Exercise materials:
— BEGIN —
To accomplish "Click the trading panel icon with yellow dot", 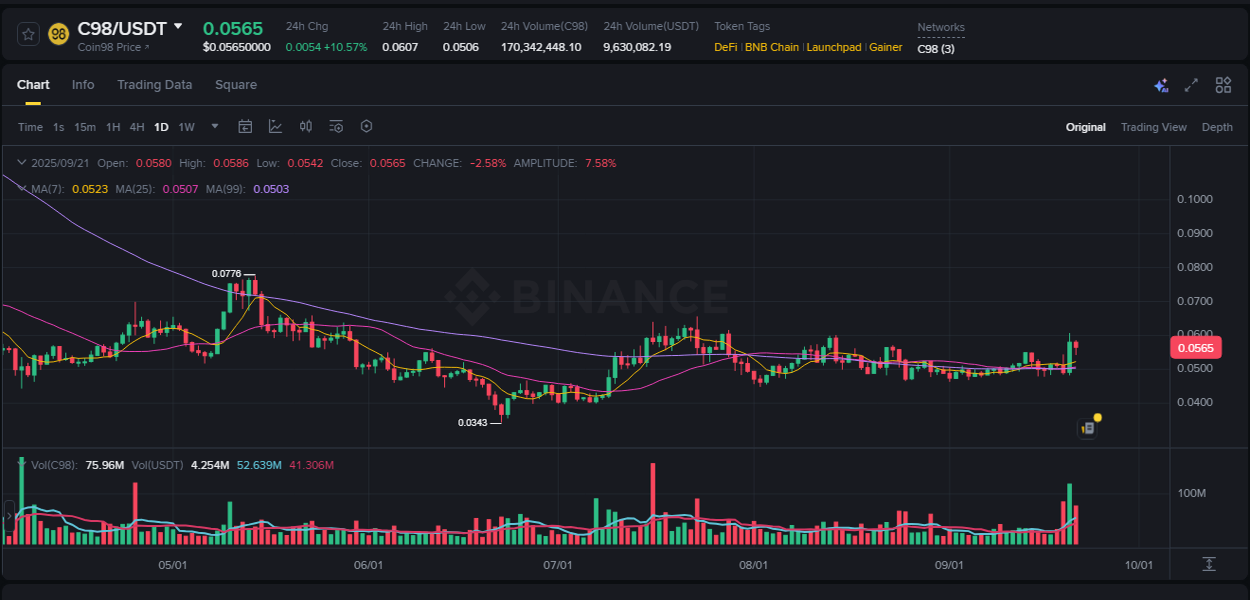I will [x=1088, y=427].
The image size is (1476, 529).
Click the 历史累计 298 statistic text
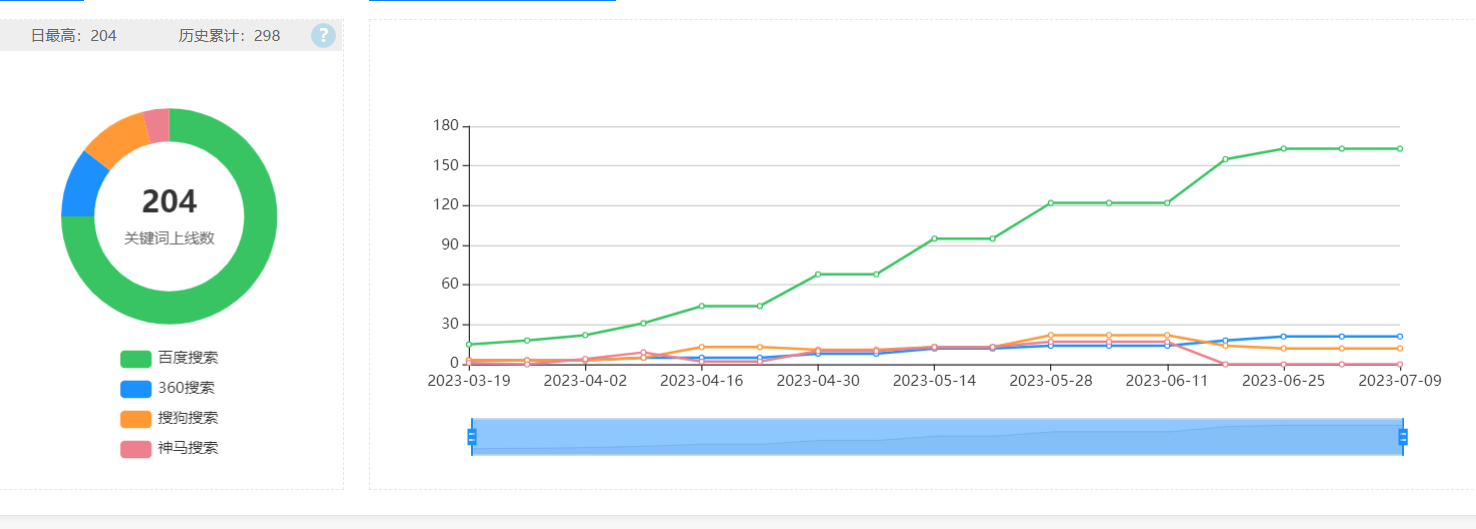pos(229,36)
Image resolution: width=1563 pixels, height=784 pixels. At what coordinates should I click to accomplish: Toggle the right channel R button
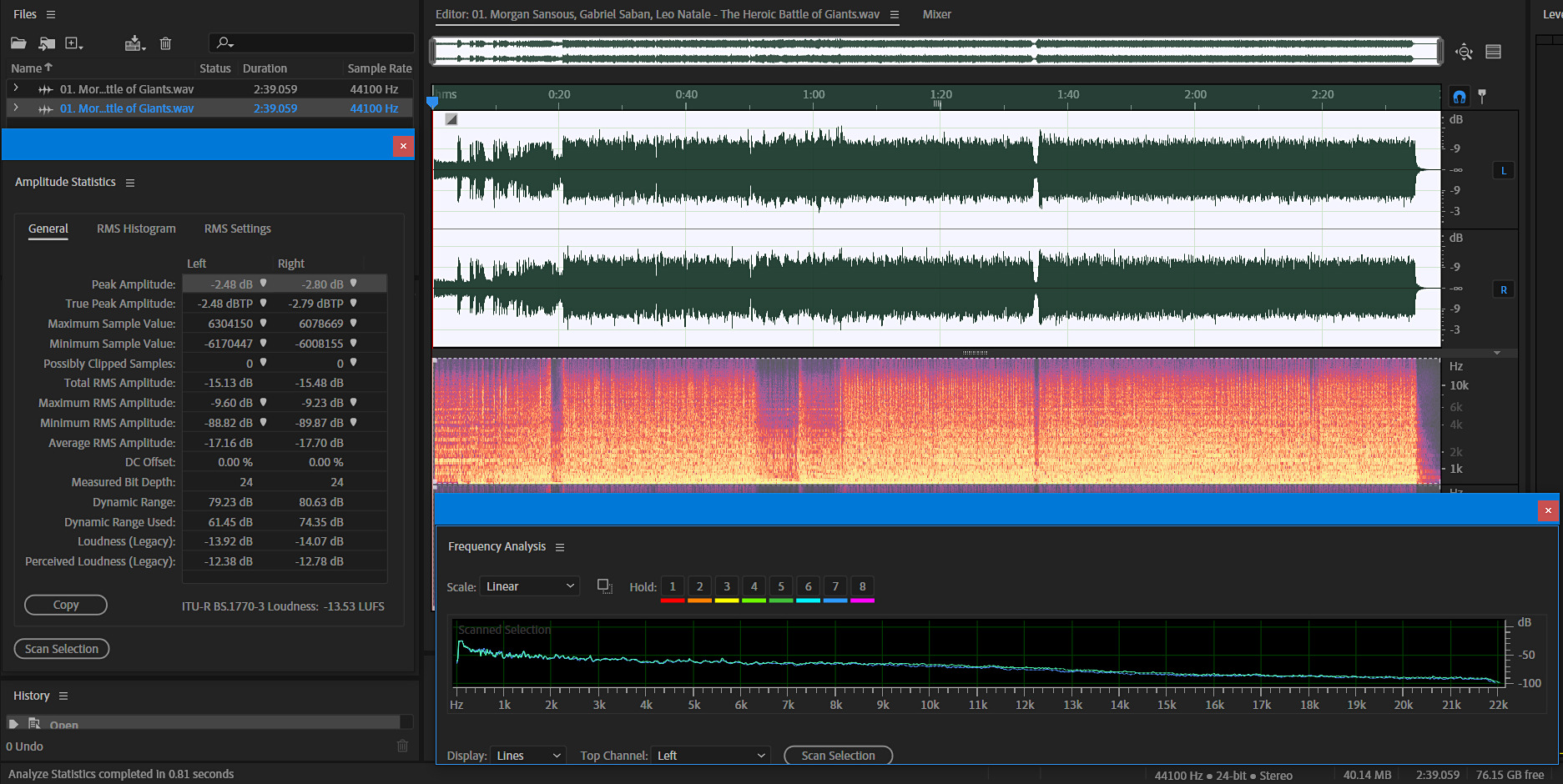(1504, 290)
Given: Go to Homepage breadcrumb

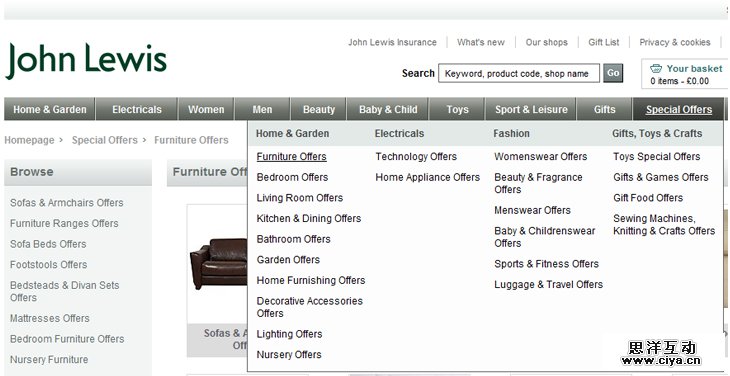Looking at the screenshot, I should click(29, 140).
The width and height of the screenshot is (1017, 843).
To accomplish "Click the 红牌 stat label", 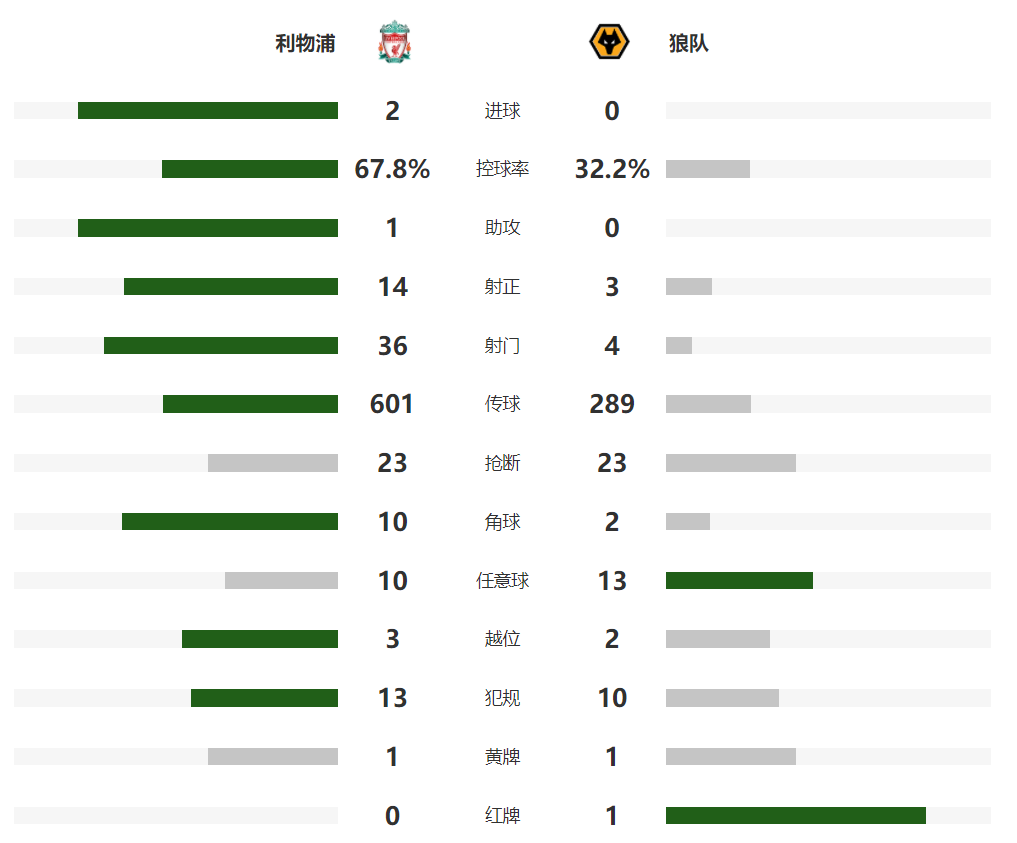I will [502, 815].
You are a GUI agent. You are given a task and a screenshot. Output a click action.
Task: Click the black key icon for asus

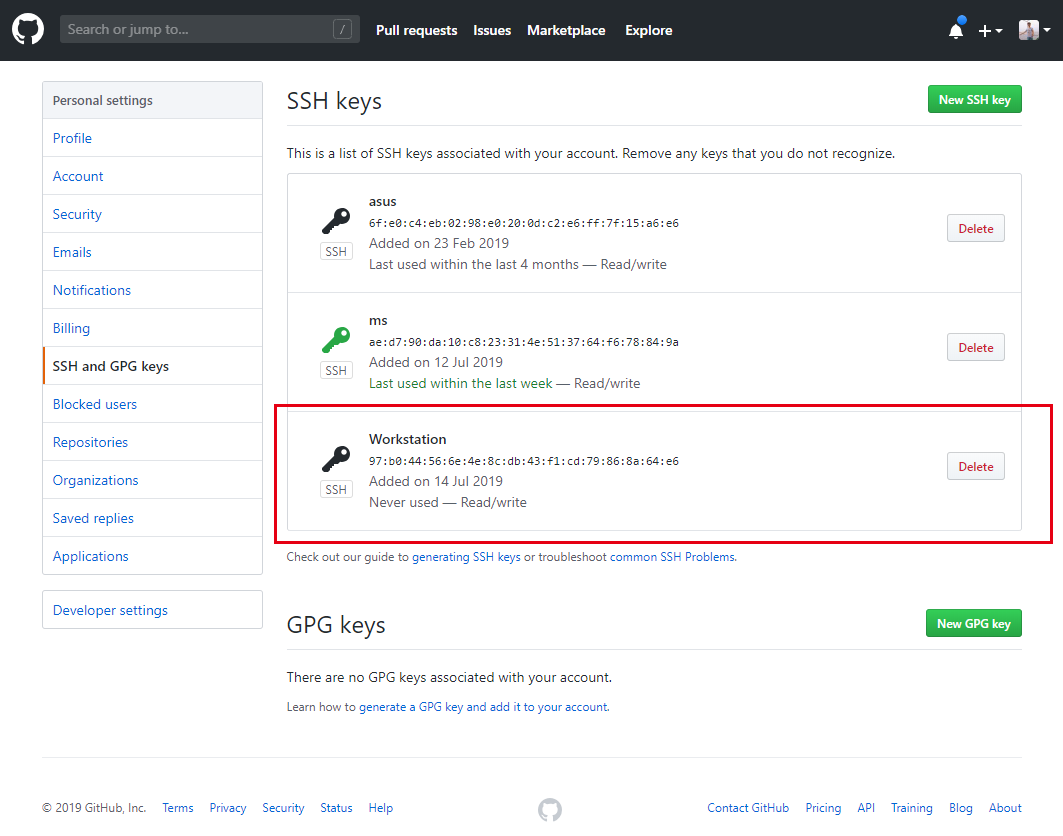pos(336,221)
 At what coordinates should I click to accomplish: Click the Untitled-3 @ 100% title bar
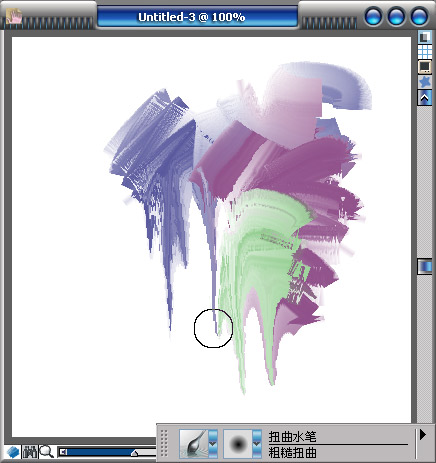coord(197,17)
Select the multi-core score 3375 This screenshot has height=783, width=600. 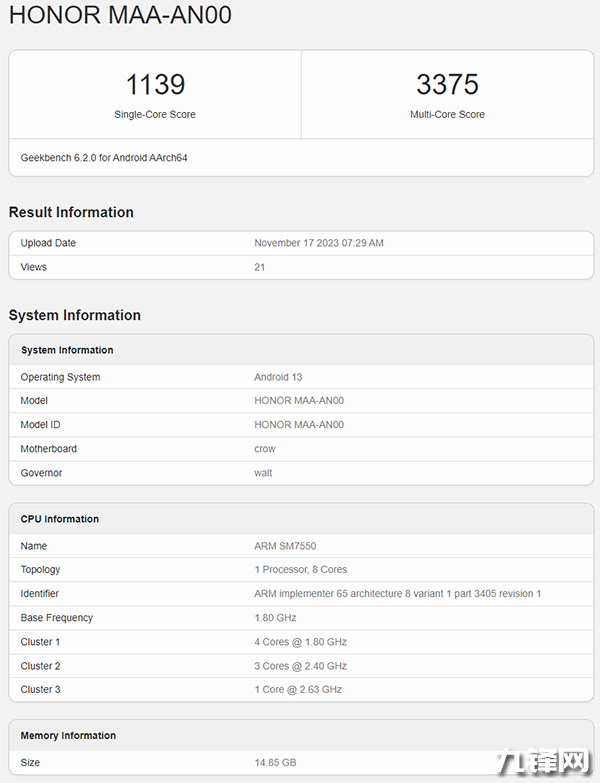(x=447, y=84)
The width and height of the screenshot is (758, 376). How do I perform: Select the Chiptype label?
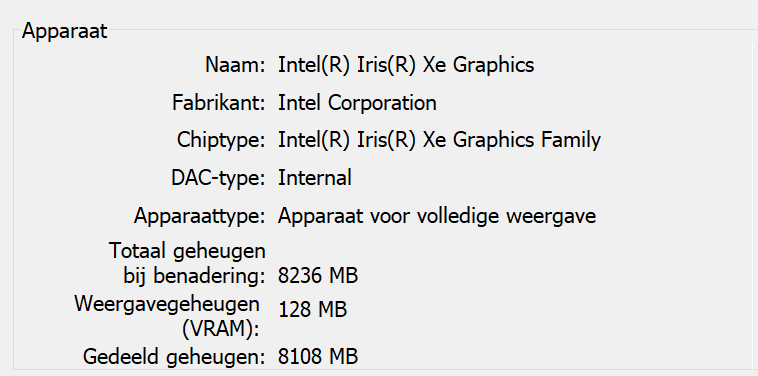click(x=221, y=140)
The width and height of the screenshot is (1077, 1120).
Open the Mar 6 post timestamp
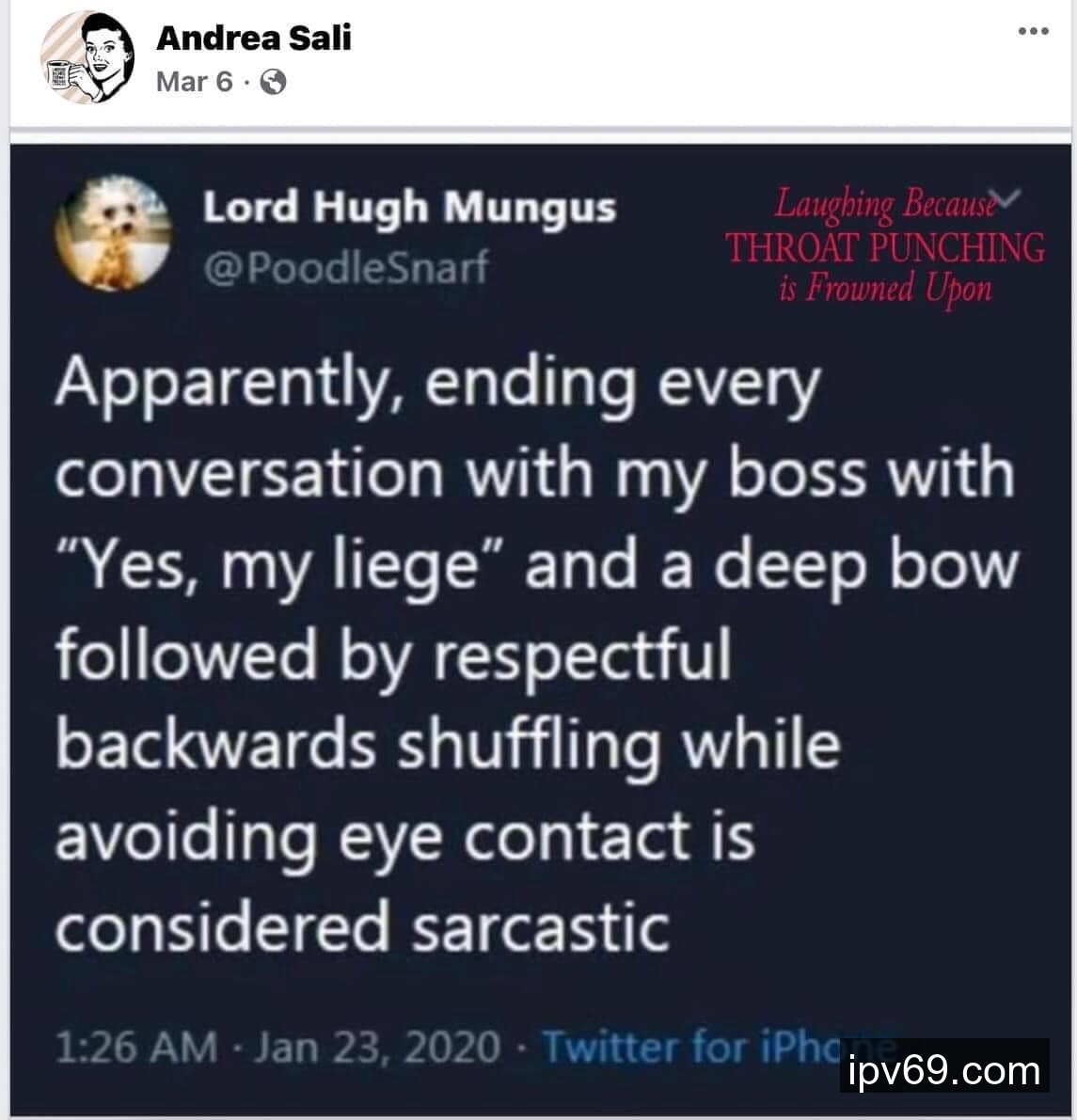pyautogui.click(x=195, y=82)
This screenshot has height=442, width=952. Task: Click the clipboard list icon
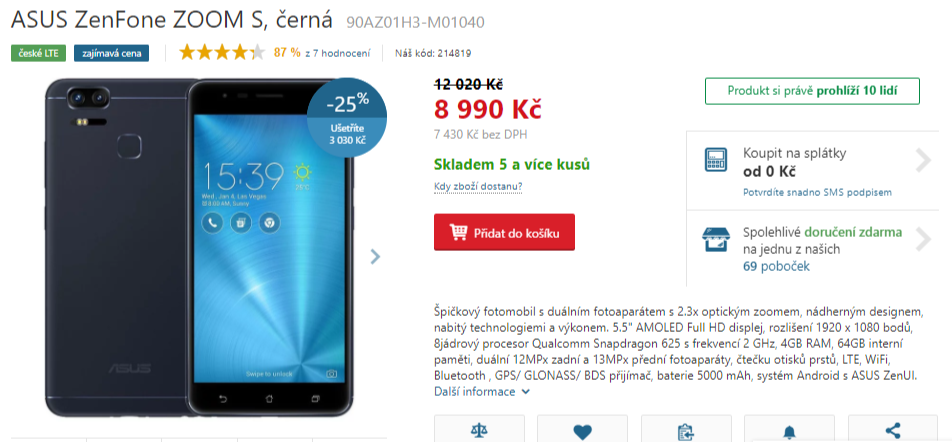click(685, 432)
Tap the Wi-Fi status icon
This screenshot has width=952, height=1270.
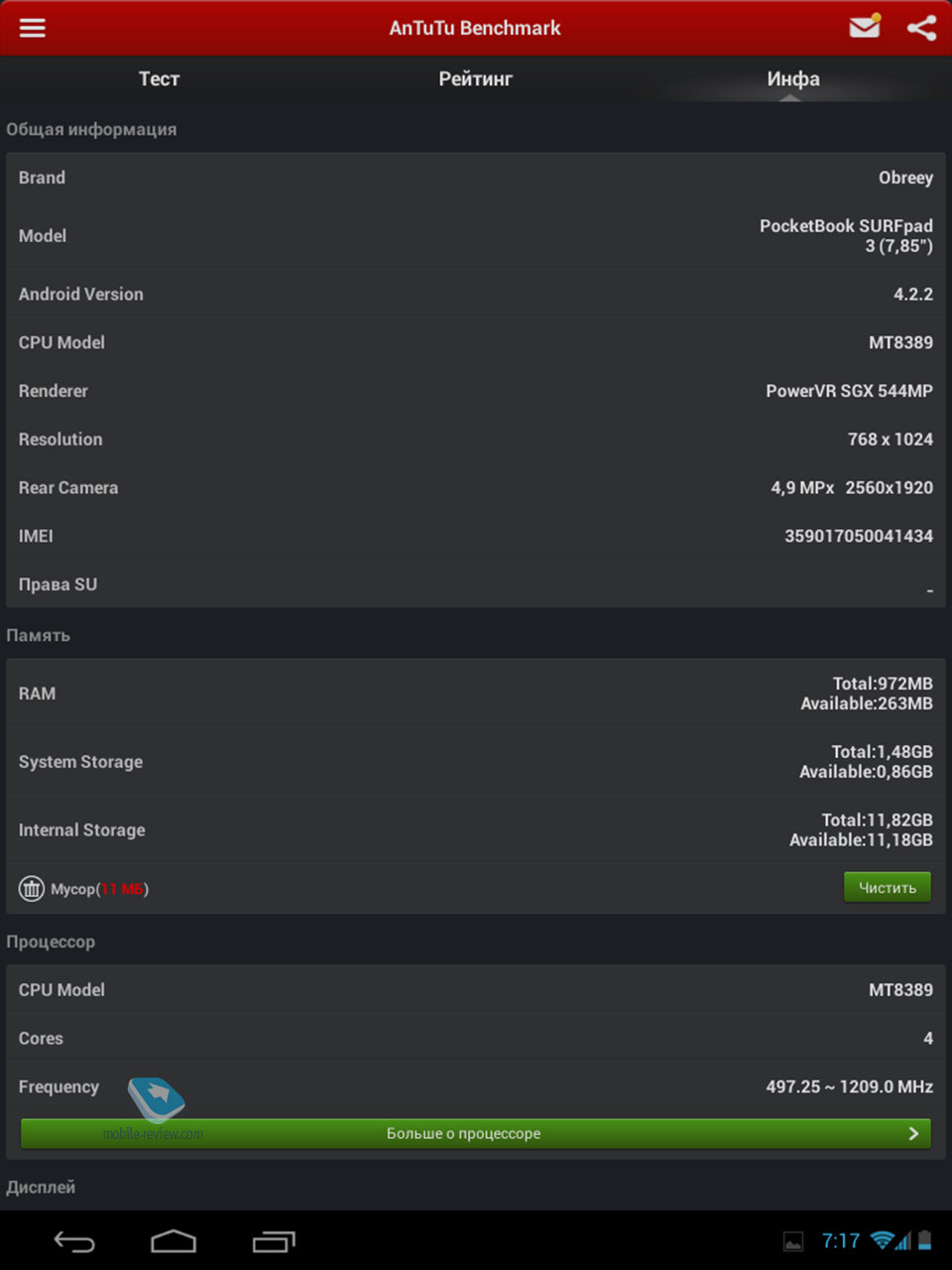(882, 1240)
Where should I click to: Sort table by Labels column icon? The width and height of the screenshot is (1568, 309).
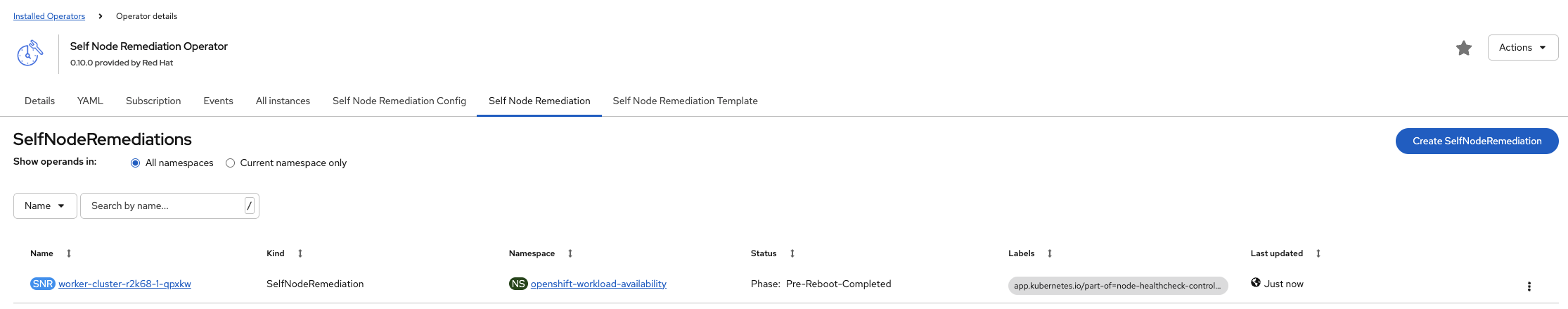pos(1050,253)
— END —
Arrange the entries from the line containing "Where should I" through the end of the entries as a two-column CSV with the columns instruction and coordinates. Each entry gets one row holding its text and its answer, each in one quoted field with line breaks replaced by spaces, and the pictures are omitted.

Reply to the exercise:
instruction,coordinates
"Where should I click to: Sort table by Labels column icon? The width and height of the screenshot is (1568, 309).","pos(1050,253)"